◆ **INSTRUCTIONS TO FOLLOW**: Before printing the listing, strip out its pictures and keep everything else exact.
== Segment start ==
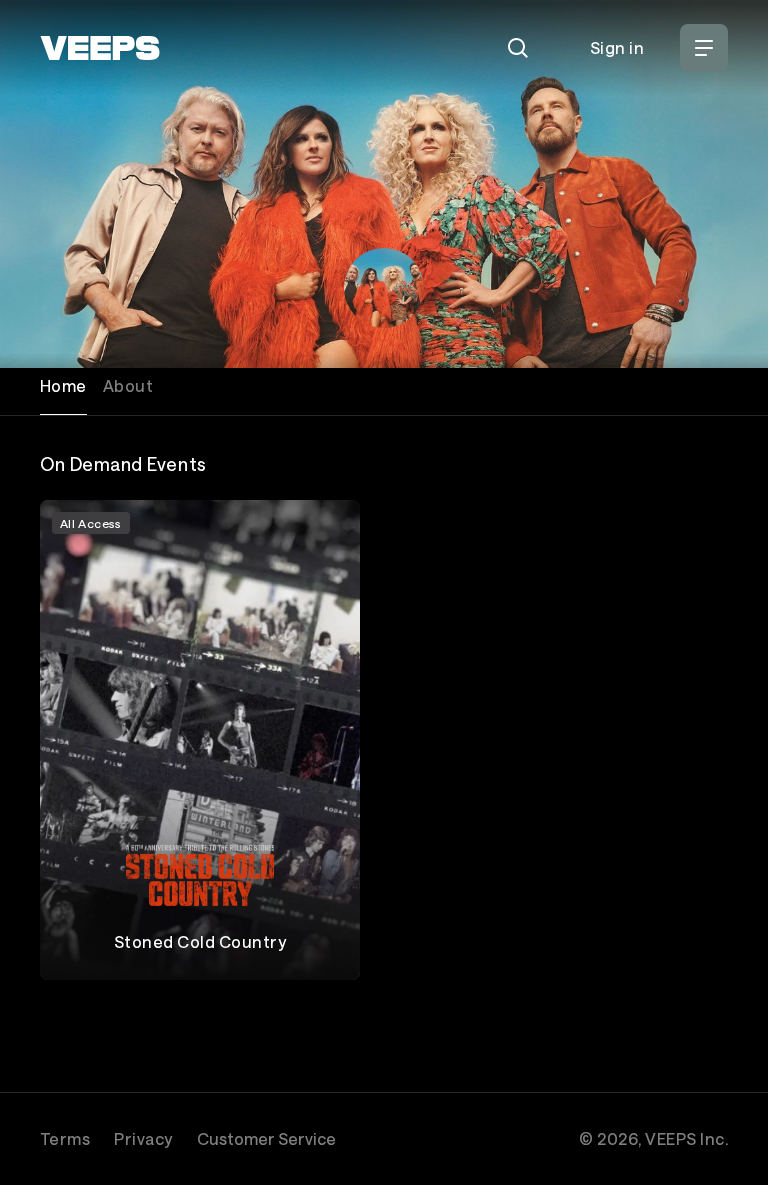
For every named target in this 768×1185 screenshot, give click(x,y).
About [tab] (128, 385)
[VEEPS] (100, 48)
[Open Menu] (704, 48)
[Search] (518, 48)
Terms (65, 1138)
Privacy (143, 1138)
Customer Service (266, 1138)
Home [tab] (63, 385)
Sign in (617, 47)
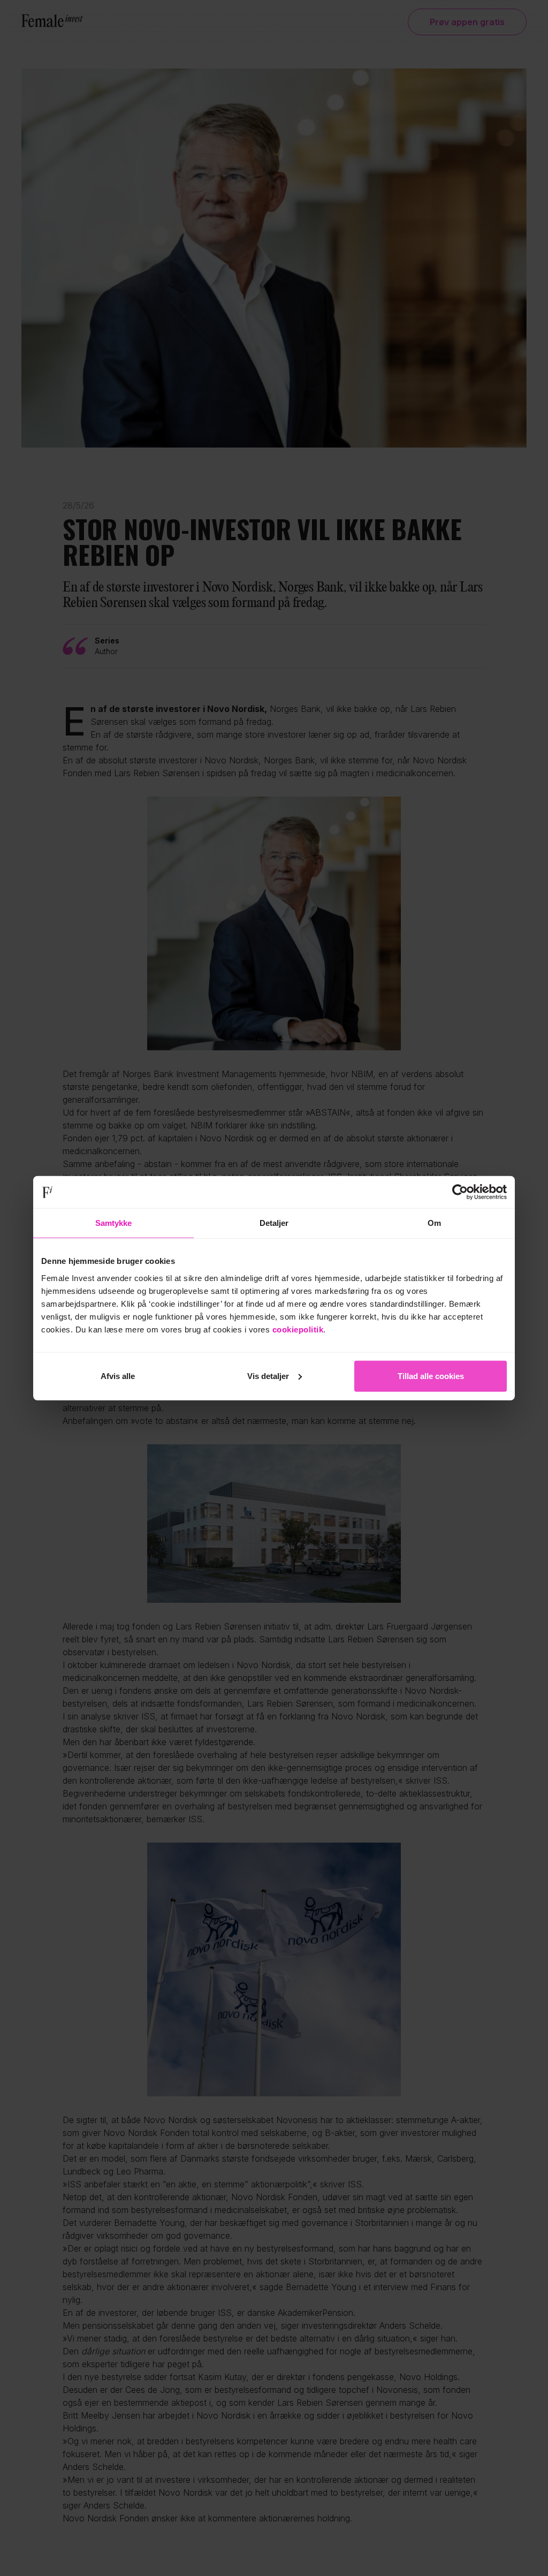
== Segment end ==
◆ **RESPONSE FOR THIS EXERCISE**:
For every named target in this 768×1185 screenshot, give click(x,y).
About [tab] (128, 385)
[VEEPS] (100, 48)
[Open Menu] (704, 48)
[Search] (518, 48)
Terms (65, 1138)
Privacy (143, 1138)
Customer Service (266, 1138)
Home [tab] (63, 385)
Sign in (617, 47)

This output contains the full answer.